I’ve hesitated to write this
review, because how can I sum up the positive qualities of a book that has
profoundly changed my view of the world and of myself? I first read Your Resonant Self several months ago,
and since then I have been working with the guided meditations almost every
day. I desperately needed this book, and I feel so thankful that it came into
the world at a time when my need for its wisdom had become painfully obvious to
me.
The author, Sarah Peyton, strikes
the perfect tone to teach the reader about the concept of resonance and
self-warmth. She is warm, loving, accepting, understanding, exactly the voice
that she is teaching her readers to cultivate toward themselves. I feel like
she is speaking directly to me, and hearing her approach me with respect is
helping me learn to respect myself.
I’ve focused on studying a number
of chapters from the book, with their accompanying meditations, but I’ll just
highlight a couple of them here.
Peyton’s discussion of the effects
of anxiety on the body coincided deeply with my own observations and
experience. As I learned about the vagus nerve’s role in communicating anxiety
from the body to the brain, I was able to recognize this connection physically
happening in my body during moments of anxiety. Since anxiety has been one of
my major life-long struggles, in my studies I have given special attention to
Chapter 5, “Calming Anxiety: Moving Toward Trust,” and Chapter 8, “Vanquishing
Ancient Fears.”
Chapter 5 highlights a meditation
in which one “visits” his or her prenatal self to offer empathy to that past
unborn child. The idea is that our patterns of anxiety may have begun in our
mother’s womb, as we absorbed her emotional tone, and, when we join warmth with
our image of our unborn self, we can begin to heal that formative experience.
The first time I tried this meditation, I was struck by the joy and love that I
felt in imagining my prenatal self. As I focused compassionate, supportive
thoughts on this child, I had a realization.
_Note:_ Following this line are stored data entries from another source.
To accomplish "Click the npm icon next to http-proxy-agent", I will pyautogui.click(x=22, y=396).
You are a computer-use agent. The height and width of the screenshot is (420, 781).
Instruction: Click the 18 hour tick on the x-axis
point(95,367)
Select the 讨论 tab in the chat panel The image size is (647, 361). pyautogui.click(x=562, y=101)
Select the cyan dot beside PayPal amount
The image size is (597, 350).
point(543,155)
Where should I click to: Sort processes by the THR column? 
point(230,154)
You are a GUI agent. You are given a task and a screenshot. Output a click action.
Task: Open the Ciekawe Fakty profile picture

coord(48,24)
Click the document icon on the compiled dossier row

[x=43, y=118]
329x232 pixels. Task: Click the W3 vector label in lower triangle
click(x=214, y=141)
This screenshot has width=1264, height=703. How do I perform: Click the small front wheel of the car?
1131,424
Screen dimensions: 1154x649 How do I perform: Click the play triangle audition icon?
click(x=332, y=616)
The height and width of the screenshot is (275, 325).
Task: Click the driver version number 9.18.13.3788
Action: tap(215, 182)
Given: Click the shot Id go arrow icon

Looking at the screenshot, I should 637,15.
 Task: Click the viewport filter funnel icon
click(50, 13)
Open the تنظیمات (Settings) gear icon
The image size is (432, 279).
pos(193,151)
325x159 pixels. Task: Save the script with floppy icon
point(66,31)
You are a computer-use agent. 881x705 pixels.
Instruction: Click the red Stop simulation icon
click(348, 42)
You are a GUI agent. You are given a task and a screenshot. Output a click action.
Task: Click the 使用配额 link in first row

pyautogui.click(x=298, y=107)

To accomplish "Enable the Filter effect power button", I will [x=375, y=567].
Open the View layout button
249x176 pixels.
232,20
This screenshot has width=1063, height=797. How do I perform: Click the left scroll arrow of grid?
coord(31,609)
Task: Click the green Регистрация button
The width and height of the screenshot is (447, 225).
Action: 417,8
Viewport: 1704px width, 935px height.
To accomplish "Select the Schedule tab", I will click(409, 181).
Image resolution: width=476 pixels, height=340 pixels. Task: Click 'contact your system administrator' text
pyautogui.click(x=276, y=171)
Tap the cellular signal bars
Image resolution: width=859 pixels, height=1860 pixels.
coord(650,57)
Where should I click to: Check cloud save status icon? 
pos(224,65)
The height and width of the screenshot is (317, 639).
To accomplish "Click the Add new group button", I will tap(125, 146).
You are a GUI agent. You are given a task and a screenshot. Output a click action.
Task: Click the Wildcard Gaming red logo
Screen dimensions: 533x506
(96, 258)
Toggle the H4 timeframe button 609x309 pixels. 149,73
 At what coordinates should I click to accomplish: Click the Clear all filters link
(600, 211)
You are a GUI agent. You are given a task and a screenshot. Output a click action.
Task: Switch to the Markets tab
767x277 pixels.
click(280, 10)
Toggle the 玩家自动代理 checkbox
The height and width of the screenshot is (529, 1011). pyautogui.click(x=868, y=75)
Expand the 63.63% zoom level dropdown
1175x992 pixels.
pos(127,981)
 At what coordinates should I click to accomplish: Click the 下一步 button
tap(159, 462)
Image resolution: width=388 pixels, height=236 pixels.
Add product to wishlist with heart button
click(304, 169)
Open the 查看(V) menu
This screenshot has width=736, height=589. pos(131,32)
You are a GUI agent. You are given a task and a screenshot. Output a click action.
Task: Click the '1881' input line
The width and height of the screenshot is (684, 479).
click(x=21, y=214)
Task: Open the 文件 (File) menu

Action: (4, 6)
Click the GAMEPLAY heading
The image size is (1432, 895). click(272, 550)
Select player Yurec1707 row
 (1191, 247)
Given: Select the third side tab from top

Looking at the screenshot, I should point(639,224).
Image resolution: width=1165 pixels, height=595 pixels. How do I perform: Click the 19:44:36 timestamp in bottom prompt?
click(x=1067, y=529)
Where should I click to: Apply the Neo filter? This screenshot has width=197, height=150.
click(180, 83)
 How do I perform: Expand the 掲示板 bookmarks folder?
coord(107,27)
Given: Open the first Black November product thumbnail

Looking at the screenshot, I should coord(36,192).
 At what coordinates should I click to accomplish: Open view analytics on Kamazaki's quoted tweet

While I have spent many years
longing for children, I actually have the opportunity right now to offer love,
support, and warmth to a child who already exists: the one that I once was, a
part of me that can still benefit from being seen and understood with warmth.
Chapter 8’s guided meditation,
“Finding Your Safe Place,” gives the reader the opportunity to imagine an ideal
setting, replete with everything that would make it “as beautiful, comfortable,
and nourishing as you can imagine” (160). Peyton poses a series of questions
that led me to create a mental retreat that I can “visit” at any time in order
to access a sense of safety and nourishment. I found that it was easy to put
such a setting together in my mind, drawing together elements of my favorite
settings in books. It was noteworthy to discover that my image of an ideal
place derived from books I loved in my childhood that I haven’t read in some
time—The Magician’s Nephew, A Little Princess, and the lesser-known Behind the Attic Wall—instead of the
books that I both read in childhood and have continued to re-read. That was an
interesting look into how formative those books were in my life, even though I
don’t think about them much now. I have always been intrigued with imagination,
so I easily embraced the idea of using my imagination, drawing on images that I
have loved, to create a safe place.
Your
Resonant Self deals with a broad variety of mental and emotional health
issues, in addition to anxiety: trauma, anger, self-hate, depression,
addictions. It offers hope that our brains were created with the capacity to
heal, even after decades of unhealthy patterns. The cultivation of that hope is
why I am so thankful to Sarah Peyton for writing this book.
This is such a beautiful, well-written review!! Your review has intrigued me to read the book!!